Henry Edward Chaney (5 August 1882 – 27 February 1919) was a British sports shooter. and inventor of the first practical gun camera

Sports Shooting 
He competed in the 300 metre free rifle event at the 1908 Summer Olympics. He ranked 40th.

RFC 
Henry joined the Lancashire fusiliers as a private soldier at 16 in 1898, he was promoted to sergeant in 1899, sergeant instructor in 1904, sergeant major instructor in 1907 and Quartermaster Sergeant instructor in 1909.

From this he became involved in arms development work , particularly with the Lewis gun. Chaney was also involved with the creation of the first "Gunbus". 
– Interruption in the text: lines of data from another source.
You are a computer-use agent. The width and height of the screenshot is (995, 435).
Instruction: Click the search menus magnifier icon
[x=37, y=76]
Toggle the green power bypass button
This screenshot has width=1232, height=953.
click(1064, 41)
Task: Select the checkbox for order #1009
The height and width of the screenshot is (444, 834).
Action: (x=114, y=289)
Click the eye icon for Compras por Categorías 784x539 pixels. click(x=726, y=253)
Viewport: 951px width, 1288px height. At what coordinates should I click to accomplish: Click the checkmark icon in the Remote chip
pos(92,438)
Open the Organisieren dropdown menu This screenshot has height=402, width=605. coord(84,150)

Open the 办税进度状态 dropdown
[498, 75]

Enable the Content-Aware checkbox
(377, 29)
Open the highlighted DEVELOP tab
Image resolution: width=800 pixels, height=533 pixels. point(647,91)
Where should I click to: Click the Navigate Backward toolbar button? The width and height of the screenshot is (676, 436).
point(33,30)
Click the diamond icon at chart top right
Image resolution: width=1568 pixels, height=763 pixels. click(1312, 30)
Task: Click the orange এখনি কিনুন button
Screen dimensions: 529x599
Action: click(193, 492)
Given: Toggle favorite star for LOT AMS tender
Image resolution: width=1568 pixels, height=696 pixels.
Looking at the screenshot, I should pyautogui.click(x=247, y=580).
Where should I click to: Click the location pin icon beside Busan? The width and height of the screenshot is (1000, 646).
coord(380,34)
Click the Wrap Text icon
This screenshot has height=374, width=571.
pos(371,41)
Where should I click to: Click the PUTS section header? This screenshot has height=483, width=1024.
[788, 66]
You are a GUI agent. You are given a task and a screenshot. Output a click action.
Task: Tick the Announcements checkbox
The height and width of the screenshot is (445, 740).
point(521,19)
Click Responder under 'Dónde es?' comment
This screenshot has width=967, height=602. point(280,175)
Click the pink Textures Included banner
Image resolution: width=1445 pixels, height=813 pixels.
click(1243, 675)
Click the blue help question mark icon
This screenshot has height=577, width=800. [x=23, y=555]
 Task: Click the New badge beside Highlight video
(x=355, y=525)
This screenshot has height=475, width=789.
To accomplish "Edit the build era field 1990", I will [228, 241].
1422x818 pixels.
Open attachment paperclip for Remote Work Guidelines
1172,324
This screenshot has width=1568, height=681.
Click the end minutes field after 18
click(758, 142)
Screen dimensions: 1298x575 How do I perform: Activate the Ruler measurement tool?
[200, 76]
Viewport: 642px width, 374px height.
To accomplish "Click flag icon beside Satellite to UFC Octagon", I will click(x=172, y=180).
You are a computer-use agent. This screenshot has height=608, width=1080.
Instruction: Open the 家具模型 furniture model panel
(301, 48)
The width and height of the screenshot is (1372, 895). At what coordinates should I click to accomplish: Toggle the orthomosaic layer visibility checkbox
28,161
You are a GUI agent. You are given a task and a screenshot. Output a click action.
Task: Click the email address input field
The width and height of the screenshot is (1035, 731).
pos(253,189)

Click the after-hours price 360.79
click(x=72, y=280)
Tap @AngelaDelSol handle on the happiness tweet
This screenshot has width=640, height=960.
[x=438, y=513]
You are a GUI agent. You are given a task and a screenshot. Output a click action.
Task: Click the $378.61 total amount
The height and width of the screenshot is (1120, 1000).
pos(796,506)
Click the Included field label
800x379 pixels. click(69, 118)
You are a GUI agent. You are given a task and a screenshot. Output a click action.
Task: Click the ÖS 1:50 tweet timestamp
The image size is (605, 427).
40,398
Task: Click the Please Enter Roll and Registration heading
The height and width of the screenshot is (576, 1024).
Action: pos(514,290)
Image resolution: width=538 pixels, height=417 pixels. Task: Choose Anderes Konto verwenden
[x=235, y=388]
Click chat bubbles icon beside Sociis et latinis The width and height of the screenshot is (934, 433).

Over the years, Chaney had accumulated a good deal of experience with cameras and photographic equipment as well as of machine guns, and began to experiment with combining the two. His first successful gun camera consisted of a standard Lewis gun, to which a box camera had been bolted alongside the barrel. Further development led to the Hythe Gun Camera Mk 111 ,in which the camera body was incorporated into the barrel. The camera was cocked by using the Lewis gun’s cocking handle, and tripped the shutter through an internal linkage to the gun’s trigger. The gun camera now looked, balanced, and behaved much like a proper Lewis gun. Its design was approved and production authorized by the War Office.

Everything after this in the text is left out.